**Passage shown**.
- - -

Looking at it honestly, 2016 has been another year of recession for Russia, with a GDP expected at negative 0.6%. That’s not a surprise, of course. The oil crisis, currency crisis, and a hostile international context materialized by EU and US sanctions have severely impacted the economy.
However, under the circumstances, Russia has coped rather well with these issues, and certainly better than expected by most observers. In this respect 2016 should be regarded as a transition year to better times, international context permitting, and it has been a busy year in terms of legal developments.
Again, the Russian economy has adjusted quickly to lower oil prices and the sanctions problem. Most big Russian companies have undergone reorganization plans to focus on core businesses, adjust costs, be compliant with Russian CFC rules, and reduce/rearrange indebtedness. Unemployment remains at a record low level (5.7%), and inflation is under control at 7.5%. Most remarkably, the Central Bank managed to maintain a 65/73 RUB to EUR tunnel, which brings long-awaited stability into the business! Finally, the Russian Government has given its green light to a wave of privatizations aimed at raising up to EUR 9 billion, which would significantly reduce the deficit.
Although production output remains low (despite signs of recovery in certain sectors), the counter sanctions imposed by Russia have revitalized localization policies in nearly all segments of the economy. Agriculture has highly benefited from these counter sanctions programs, attracting significant state funds and private investments in all areas (including machinery, production, food processing, distribution) and many imported goods are now substituted by local products. Overall production of grains has surged to 105 million tons in 2016, with a forecast for 130 million tons in 2030!
After medicines and car production localization programs, Russia has expanded its localization policies to nearly all sectors of the economy – in particular the public sector, where the procurement of goods and services are now subject to constraints relating to their production/generation. These efforts combined with new restrictions in terms of ownership by foreigners of certain assets (such as big data, online video services, and Internet services) are expected to continue regardless of the sanctions issue, and all foreign investors should now seriously consider localization opportunities in Russia.

- - -

**Record excerpts**.
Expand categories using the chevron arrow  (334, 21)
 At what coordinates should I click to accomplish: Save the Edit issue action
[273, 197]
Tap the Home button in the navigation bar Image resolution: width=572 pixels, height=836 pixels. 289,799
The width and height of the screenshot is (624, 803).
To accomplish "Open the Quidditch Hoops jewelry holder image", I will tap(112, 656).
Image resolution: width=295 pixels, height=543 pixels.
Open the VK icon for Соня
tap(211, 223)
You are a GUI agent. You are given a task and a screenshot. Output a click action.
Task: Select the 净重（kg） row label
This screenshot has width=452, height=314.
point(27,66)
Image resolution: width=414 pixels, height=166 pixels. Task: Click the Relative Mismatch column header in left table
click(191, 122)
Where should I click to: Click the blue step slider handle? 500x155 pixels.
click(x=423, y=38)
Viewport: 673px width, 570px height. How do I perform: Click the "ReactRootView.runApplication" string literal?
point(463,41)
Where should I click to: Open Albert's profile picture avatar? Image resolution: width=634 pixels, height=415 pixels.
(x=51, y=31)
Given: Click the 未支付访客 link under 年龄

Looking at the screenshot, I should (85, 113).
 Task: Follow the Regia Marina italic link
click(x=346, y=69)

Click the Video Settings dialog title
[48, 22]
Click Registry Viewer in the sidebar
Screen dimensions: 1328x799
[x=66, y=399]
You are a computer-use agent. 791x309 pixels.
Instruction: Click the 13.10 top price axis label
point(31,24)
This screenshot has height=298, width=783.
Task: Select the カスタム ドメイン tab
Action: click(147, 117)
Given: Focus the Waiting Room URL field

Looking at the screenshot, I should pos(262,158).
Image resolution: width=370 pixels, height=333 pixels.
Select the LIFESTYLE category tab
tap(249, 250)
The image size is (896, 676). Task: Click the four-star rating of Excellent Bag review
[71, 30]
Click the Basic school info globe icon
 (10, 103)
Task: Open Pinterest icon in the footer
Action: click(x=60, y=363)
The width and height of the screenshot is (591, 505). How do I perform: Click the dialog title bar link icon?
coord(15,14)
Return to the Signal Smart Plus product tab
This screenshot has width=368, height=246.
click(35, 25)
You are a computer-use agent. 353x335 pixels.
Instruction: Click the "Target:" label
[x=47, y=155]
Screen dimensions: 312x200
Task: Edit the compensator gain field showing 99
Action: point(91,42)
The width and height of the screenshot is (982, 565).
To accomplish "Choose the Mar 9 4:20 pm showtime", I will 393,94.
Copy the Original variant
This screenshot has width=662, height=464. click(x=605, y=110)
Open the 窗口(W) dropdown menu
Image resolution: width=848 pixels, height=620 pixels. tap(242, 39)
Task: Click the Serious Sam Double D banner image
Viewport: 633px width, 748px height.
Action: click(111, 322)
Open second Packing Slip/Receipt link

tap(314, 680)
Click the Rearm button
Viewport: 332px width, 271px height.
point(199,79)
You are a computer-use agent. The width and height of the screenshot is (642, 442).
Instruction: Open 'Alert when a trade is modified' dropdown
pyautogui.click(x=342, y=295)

- - -

**Set of tasks**.
a: What unemployment rate does the passage on Russia's economy report?
b: Please rewrite the passage on Russia's economy from "Looking at it" to "of legal developments.", replacing "observers" with "analysts".
Rely only on the passage on Russia's economy for the answers.

**Task-by-task solutions**.
a: Unemployment remains at a record low level of 5.7%.

b:
Looking at it honestly, 2016 has been another year of recession for Russia, with a GDP expected at negative 0.6%. That’s not a surprise, of course. The oil crisis, currency crisis, and a hostile international context materialized by EU and US sanctions have severely impacted the economy.
However, under the circumstances, Russia has coped rather well with these issues, and certainly better than expected by most analysts. In this respect 2016 should be regarded as a transition year to better times, international context permitting, and it has been a busy year in terms of legal developments.